In the German outbreak bacteria, as in most E. coli, plenty of horizontal transfer has gone on to create the genome we are now looking at.
I’ve done about all I’m going to on this analysis, at least until some more complete data is released… but I did generate a summary plot and have a quick look at the origins of the stx, ter and other acquired genes.
This is a quick look at what the outbreak strain’s genome looks like:
What is this showing us? Firstly, as established by other’s work mapping reads and contigs to the available E. coli reference genome sequences, the chromosome of the outbreak strain is most similar to strain Ec55989, an enteroaggregative E. coli (EAEC) isolated in Africa over a decade ago [central circle in figure]. It shares with this strain part of the EAEC plasmid [55989p, top right] carrying aggregative adhesion operons aat, the regulator aggR and some other bits, but it has a different aggregative adhesion fimbrial complement (AAF/I) from Ec55989. It has also acquired the stx2 phage carrying shiga-toxin 2 genes stx2A, stx2B [top left]; a plasmid sharing high similarity with the IncI plasmid pEC_Bactec, including blaCTX-M and blaTEM-1 beta-lactamase (antibiotic resistance) genes [bottom left] and a lot of sequence similar to plasmid pCVM29188_101 from Salmonella entericaKentucky [bottom left]. The circles represent the sequence of the plasmids and phage (previously sequenced and deposited in GenBank) that are most similar to sequences in the novel strain. The green rings indicate which parts of these references sequences are also present in the novel German strain (via BLAST comparison with TY2482/MIRA contigs)….so nearly all of the Ec55989 chromosome and pEC_Bactec plasmid, and not quite all of the other phage & plasmid sequences.
There is a further 300-500 kbp of sequence that doesn’t match any of these 5 reference sequences, but we can get a feel for these by searching deeper in the GenBank database via BLAST, and using the wonderful annotation provided by ERA7. [Annotation for just these contigs here.] I haven’t had a chance to look through these properly yet, but of course there is the tellurium resistance operon ter, which we expect because phenotypically the strain was noted as tellurium resistant some time ago.

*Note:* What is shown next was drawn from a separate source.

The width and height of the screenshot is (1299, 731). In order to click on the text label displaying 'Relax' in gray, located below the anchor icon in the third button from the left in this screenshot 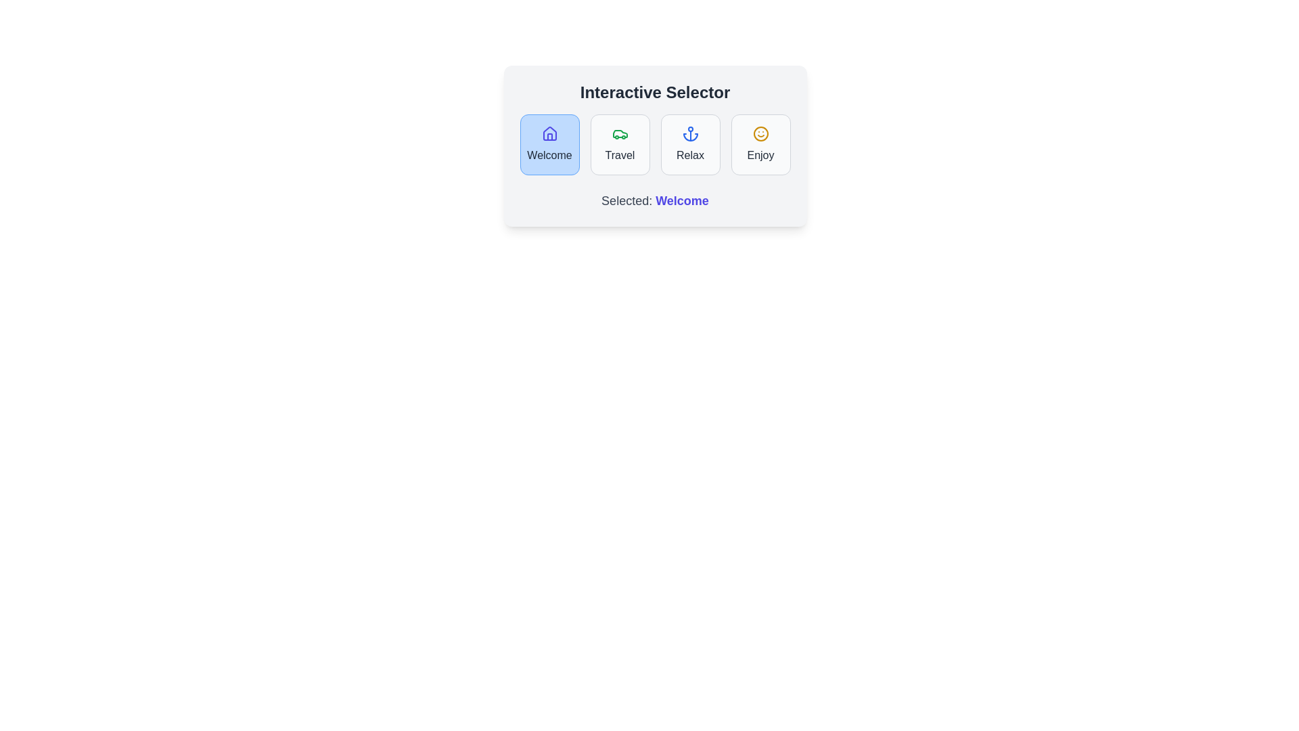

The origin of the Shiga toxin phage is interesting. The toxin genes themselves (subunits A & B) are 100% identical at the nucleotide level to other stx2 toxins in NCBI, see alignment here showing precisely identical reference sequences. I mapped contigs (TY2482, MIRA assembly) to the VT2 phage to identify those that are likely to be part of the acquired phage. Using these sequences to search NCBI (nr, blastn), the closest match was to Stx2 phage I (accession AP004402, 100% identity across 81%)…but obviously the phage acquired by the German strain is a bit different because the whole of Stx2 phage I is not present (approx 20% missing, top left in figure above).
The tellerium resistance genes are also quite similar to those seen before in a variety of E. coli. I used the ERA7 annotation to identify contigs carrying the ter operon, and did a BLASTN search in NCBI for matches to these contigs. I aligned them properly with Muscle, made a bio-NJ tree and used the ‘Consensus’ function in Dendroscope (LSA tree) to combine the trees into a consensus tree. The result shows the ter operon is very similar to that found in other EHEC, especially O157:H7:
Finally, I had a look at one contig that I noticed wasn’t present in Ec55989 but had homology to the E. coli O157:H7 Sakai chromosome… it is contig husec41_c1441, containing a probably transporter protein and two other genes of unknown function. Interestingly, a BLAST search of NCBI showed this sequence is usually chromosomally encoded, and was most similar to genes in Shigella flexneri and Shigella boydii, which cause bacterial dysentery [alignment of BLAST hits; tree drawn with FigTree this time]. So this is just a hint that there are still plenty of novel and potentially important genes to be discovered in this genome!